## Objetivo
Convierte en una lista numerada solo las filas del tramo que empieza en la que contiene "667) label: central@centralmodels.pt" y termina en la que contiene "733, 96, 739)", ambas incluidas, sin las filas en blanco.

## Datos de entrada
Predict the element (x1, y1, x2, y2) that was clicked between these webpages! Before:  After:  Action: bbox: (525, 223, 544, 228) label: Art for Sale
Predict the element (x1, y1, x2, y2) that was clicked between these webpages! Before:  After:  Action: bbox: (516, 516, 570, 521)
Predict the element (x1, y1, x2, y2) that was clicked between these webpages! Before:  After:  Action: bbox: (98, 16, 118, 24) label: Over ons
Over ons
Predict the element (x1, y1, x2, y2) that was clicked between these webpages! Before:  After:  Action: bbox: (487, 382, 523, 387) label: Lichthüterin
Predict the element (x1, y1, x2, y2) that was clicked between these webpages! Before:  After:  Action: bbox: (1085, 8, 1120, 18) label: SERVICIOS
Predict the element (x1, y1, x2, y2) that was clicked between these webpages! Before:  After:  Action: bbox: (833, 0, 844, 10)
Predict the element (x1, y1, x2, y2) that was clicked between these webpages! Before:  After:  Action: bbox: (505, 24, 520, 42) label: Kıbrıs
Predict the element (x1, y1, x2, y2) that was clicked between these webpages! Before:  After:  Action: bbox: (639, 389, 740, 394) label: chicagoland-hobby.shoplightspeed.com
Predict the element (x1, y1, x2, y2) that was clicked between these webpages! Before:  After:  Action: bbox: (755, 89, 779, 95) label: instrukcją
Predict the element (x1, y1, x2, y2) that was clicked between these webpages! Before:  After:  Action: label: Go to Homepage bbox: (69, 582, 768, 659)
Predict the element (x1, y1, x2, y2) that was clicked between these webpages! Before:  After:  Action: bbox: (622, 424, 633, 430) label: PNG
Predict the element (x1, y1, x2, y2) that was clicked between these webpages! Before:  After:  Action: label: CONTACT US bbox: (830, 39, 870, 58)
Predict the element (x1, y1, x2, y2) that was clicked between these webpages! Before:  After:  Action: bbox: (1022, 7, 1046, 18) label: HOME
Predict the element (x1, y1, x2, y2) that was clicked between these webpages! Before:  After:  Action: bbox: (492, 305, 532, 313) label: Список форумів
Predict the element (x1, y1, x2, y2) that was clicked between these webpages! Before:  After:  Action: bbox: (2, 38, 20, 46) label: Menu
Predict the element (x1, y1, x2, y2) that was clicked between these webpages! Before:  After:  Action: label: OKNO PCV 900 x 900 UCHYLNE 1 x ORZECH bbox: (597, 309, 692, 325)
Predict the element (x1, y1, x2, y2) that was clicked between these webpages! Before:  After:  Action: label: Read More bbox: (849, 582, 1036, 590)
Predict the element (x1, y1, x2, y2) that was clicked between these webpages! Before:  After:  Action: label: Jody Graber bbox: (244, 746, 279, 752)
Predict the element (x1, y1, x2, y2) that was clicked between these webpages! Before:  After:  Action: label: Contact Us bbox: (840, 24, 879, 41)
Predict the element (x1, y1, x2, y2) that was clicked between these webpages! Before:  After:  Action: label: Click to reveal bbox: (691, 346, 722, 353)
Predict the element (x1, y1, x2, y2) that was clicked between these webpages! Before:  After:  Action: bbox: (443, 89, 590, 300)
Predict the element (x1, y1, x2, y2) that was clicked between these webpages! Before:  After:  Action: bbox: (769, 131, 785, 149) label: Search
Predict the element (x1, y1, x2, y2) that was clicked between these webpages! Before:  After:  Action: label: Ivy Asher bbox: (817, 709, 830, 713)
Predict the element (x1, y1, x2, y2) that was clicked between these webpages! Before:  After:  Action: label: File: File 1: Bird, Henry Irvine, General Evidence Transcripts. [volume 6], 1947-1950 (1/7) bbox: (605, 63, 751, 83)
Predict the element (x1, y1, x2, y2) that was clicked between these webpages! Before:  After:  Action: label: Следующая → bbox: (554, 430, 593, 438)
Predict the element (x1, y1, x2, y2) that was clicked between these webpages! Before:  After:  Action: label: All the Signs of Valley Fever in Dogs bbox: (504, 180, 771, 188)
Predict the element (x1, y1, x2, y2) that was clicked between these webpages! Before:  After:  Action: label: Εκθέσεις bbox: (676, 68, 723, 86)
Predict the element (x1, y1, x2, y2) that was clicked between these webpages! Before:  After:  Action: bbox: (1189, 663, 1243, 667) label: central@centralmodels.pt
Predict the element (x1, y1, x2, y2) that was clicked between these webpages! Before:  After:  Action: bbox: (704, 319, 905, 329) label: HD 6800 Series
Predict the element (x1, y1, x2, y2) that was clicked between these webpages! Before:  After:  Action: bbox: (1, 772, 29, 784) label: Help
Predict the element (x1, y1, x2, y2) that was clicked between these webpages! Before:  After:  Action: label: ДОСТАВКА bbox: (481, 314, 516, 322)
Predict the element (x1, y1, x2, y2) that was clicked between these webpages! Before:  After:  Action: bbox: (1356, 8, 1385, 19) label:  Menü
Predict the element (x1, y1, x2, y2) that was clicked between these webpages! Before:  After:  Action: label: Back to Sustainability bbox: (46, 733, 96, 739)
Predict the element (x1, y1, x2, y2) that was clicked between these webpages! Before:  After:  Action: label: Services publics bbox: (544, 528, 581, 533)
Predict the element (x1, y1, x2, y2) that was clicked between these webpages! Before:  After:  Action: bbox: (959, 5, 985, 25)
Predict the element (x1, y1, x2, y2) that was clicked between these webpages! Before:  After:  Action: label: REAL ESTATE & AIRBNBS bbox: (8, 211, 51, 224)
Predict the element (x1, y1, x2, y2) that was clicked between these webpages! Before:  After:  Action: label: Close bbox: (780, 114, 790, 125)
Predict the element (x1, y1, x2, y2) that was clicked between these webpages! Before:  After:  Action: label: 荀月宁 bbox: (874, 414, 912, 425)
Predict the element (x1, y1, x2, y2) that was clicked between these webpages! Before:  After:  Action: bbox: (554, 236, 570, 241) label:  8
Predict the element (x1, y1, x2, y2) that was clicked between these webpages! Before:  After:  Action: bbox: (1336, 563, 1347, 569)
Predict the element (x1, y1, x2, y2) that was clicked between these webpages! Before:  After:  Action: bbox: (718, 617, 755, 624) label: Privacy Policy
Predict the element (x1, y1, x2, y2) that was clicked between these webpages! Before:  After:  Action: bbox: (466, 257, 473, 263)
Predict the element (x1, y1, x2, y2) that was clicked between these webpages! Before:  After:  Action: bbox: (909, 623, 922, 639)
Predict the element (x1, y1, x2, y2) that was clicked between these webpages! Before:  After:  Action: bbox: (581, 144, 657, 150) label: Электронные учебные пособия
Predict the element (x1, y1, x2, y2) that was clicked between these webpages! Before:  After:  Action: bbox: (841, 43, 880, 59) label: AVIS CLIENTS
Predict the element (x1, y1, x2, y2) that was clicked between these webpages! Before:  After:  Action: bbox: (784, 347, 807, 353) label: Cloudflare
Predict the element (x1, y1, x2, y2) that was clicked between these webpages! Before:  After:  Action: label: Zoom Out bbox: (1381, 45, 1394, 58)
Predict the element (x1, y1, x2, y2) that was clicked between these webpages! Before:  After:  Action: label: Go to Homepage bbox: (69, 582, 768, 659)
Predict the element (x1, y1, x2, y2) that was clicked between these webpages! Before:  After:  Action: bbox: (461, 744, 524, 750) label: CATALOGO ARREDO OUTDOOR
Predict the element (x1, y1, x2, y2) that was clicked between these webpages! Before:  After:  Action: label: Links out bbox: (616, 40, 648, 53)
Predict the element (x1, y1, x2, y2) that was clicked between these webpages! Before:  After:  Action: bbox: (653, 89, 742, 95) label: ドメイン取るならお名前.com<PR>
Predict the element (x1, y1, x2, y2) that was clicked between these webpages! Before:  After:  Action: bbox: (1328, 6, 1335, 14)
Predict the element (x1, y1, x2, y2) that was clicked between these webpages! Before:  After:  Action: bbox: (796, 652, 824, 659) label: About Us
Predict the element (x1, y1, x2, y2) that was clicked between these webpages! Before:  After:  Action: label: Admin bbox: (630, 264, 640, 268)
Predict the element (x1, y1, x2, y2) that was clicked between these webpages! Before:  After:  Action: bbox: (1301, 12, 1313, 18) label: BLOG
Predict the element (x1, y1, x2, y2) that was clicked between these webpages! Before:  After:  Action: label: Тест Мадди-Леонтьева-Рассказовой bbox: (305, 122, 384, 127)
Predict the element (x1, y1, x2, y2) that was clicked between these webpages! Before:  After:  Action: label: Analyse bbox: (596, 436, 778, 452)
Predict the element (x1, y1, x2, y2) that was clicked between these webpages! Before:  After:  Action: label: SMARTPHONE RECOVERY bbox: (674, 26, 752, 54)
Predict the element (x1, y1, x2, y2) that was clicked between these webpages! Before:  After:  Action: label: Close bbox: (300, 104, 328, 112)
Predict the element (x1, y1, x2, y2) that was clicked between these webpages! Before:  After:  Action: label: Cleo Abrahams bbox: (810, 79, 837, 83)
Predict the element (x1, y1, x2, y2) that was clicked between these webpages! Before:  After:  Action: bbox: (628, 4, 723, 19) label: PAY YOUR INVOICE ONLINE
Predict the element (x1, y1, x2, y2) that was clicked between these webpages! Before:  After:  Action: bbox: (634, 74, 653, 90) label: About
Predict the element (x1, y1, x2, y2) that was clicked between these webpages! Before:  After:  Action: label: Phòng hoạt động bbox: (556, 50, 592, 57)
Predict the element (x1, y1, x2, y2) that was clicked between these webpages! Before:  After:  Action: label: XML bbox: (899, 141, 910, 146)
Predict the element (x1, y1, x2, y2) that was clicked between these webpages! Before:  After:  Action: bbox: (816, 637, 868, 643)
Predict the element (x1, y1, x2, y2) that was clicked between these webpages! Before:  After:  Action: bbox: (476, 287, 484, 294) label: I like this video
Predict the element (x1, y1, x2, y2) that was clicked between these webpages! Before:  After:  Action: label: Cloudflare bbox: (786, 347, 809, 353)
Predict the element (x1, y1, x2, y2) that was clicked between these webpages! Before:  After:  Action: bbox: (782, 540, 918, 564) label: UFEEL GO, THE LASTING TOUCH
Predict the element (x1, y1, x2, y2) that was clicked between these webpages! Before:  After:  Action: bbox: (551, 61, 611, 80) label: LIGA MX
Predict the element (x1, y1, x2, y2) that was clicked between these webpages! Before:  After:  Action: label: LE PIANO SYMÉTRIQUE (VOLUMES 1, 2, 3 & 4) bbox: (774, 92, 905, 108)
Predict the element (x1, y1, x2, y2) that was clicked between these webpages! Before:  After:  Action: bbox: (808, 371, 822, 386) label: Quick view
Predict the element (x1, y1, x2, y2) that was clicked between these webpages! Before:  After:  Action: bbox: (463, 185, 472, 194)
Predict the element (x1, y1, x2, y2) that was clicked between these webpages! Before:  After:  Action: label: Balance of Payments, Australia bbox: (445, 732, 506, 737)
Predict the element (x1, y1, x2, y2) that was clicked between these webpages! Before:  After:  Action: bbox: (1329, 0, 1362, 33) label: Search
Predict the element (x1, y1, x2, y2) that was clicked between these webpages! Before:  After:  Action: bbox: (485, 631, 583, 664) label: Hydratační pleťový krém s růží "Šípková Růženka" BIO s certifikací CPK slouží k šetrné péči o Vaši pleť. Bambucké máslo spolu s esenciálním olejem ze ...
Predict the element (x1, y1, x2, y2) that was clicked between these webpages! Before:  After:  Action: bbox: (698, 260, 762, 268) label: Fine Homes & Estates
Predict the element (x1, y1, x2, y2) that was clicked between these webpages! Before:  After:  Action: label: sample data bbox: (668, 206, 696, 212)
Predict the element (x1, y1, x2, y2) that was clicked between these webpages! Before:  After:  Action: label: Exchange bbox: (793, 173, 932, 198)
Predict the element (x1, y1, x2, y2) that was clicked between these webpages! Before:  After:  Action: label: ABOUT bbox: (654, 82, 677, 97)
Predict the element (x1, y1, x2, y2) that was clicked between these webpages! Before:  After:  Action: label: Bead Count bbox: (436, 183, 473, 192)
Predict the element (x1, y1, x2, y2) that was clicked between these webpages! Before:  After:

## Resultado del ejercicio
1. Predict the element (x1, y1, x2, y2) that was clicked between these webpages! Before:  After:  Action: bbox: (1189, 663, 1243, 667) label: central@centralmodels.pt
2. Predict the element (x1, y1, x2, y2) that was clicked between these webpages! Before:  After:  Action: bbox: (704, 319, 905, 329) label: HD 6800 Series
3. Predict the element (x1, y1, x2, y2) that was clicked between these webpages! Before:  After:  Action: bbox: (1, 772, 29, 784) label: Help
4. Predict the element (x1, y1, x2, y2) that was clicked between these webpages! Before:  After:  Action: label: ДОСТАВКА bbox: (481, 314, 516, 322)
5. Predict the element (x1, y1, x2, y2) that was clicked between these webpages! Before:  After:  Action: bbox: (1356, 8, 1385, 19) label:  Menü
6. Predict the element (x1, y1, x2, y2) that was clicked between these webpages! Before:  After:  Action: label: Back to Sustainability bbox: (46, 733, 96, 739)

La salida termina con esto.